The Republic of Ireland and Northern Ireland share an island – and a border. But do not share a government. On one side of that border, the Irish government in Dublin has decided to close all schools, taking drastic action in the hope of stopping the spread of coronavirus. North of that border, the local administration in Belfast has taken a different approach, so far keeping schools open in line with that of the UK government.
Unless you are an expert virologist or public health official, I do not see how you can tell who is right and who is wrong. Perhaps both are right in the sense that we are all struggling to figure out the best way to fight a pandemic.
But the more important point is that coronavirus reminds us that, even though we disagree on many things, all the really important problems in the world are global rather than national or local – disease control, climate change, economic prosperity and poverty, war, terrorism, security, crime, drug trafficking, money laundering, how to cope with fakery on social media and so on.
Commenting on the difference of opinion on how to handle coronavirus in the two parts of Ireland, a Northern Ireland-born journalist, Andrea Catherwood, tweeted an exchange with her children:
Son 1: "Our cousins in Ireland are all off school for at least two weeks."
Son 2: “No, only the Dublin cousins, the Belfast ones are still at school."
Son 1: “Why? Does coronavirus know there’s a border?”
Ms Catherwood’s boys are very smart. Coronavirus does not respect borders or walls, and however much we try to isolate ourselves, it will affect all of us eventually in some way. And so will so many other problems in the world.
The phrase "think global, act local" is credited to the Scottish town planner Patrick Geddes. In 1915, Geddes published Cities in Evolution, a book in which he argued the while we all love the "local character" of the places in which we live, that character depends upon "the whole environment, and in active sympathy with the essential and characteristic life of the place concerned".
Geddes’ work inspired the environmental movement and others, and maybe as we watch the cancellation of so many of the things we love – book festivals, sporting events, holidays and going to the movies – just maybe we should think about these inter-connections in the “whole environment” more than our sense of individualism and isolation.
US President Donald Trump was elected on promises to put "America First" and to "Build A Wall". Brexit – nowhere near completed – was partly sold to the British people as an "island race" that "stood alone" in the Second World War and which, therefore, will survive and thrive outside the European Union. But as Mr Trump's difficulties over coronavirus demonstrate, a serious threat to health anywhere can become a threat everywhere; a serious threat to the Chinese economy can become a worldwide stockmarket meltdown.

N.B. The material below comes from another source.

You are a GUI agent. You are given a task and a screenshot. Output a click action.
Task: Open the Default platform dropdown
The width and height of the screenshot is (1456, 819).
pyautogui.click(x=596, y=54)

Or, as book festival lovers will recall, the English poet John Donne got it right four centuries ago when he wrote: “No man is an island entire of itself; every man is a piece of the continent, a part of the main.”
Donne was a Christian churchman as well as a poet, and he concluded this meditation by considering that the church bells ringing out at a funeral have an important message for all of us. He famously wrote: “Any man’s death diminishes me, because I am involved in mankind; and therefore never send to know for whom the bell tolls; It tolls for thee.”